Team Alaska compiled a 24-22-4 record entering nationals, and played in tournaments in Chicago; Faribault, Minnesota; Vancouver, Canada and Victoria, Canada, throughout the fall and winter.
One key to Team Alaska’s success has been the play of team captain Jeffrey Bertrand. The 5-foot-10 forward compiled 7-12-19 totals through the season despite playing in fewer games than most of his teammates.
“He’s just an all-around, hard-working always upbeat team guy,” Ruiz said. “If I gave you three chances to pick him out without a last name, you’d pick him out. He’s one of those hardest working players on the ice.”

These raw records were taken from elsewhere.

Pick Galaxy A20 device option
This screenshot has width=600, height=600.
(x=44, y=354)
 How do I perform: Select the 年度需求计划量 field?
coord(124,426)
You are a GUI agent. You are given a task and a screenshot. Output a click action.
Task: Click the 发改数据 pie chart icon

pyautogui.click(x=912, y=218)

For Ruiz and the other head coach, Reid McDonald, nationals is not only the culmination of a long season, but also of several years of hard work. Team Alaska formed over the summer, but Ruiz has been working with the players much longer than that.

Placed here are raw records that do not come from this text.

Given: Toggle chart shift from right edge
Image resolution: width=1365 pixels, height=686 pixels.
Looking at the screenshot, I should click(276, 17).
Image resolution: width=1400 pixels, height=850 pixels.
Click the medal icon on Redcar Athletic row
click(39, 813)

“This particular group, the [2001 and 2002] birth years, I started working with them five years ago,” Ruiz said. “I’ve been coaching some of them for the last five years. Every year we get more players.”
Many of Team Alaska’s players are from Anchorage, but others had to make big sacrifices to join the team.
In Alaska, getting from one town to another often means travelling by boat or plane rather than just hopping on the highway for a quick drive.
“One of our players [Brooks Christian] is from Kenny Lake, and he actually is home schooled, so he actually moved into Eagle River and his mom and dad rented a house,” McDonald said. “[Brandon] Davis from Fairbanks would fly down. The other gentleman from Fairbanks ... he actually moved down and stayed with his aunt.”
The sacrifices and long season resulted in a close-knit team by March. Ruiz said he was able to take advantage of Alaska’s numerous mountains to take the team on hikes for cross training and team bonding.
Now, Team Alaska concludes its season on its home ice in front of its home fans.
“They love each other, they’ve known each other for a long time,” Ruiz said of his players. “They had a great season together and they’re really excited to be part of it.”
Story from Red Line Editorial, Inc.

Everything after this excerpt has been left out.